GIVEN REQUEST: Copy the items below verbatim, starting at the line that contains "The image size is (868, 367)." and ending after the line that contains "Clear the console output".

LISTING:
..........

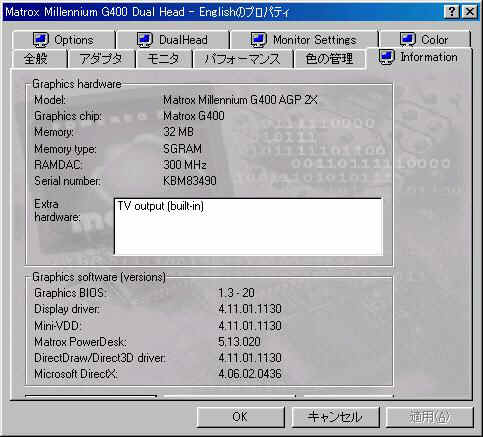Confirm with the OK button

..........

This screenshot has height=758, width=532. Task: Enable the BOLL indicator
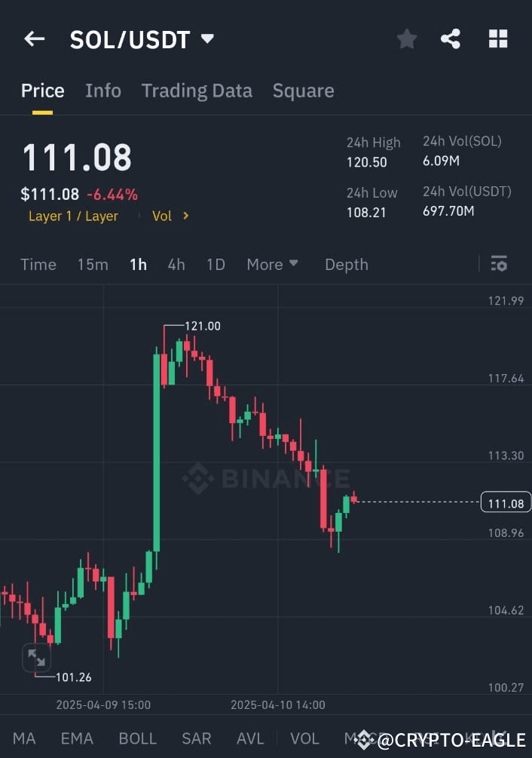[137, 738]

..........

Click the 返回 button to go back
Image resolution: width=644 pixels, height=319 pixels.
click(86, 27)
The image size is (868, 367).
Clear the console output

..........

RESULT OF THE TASK:
The image size is (868, 367).
Clear the console output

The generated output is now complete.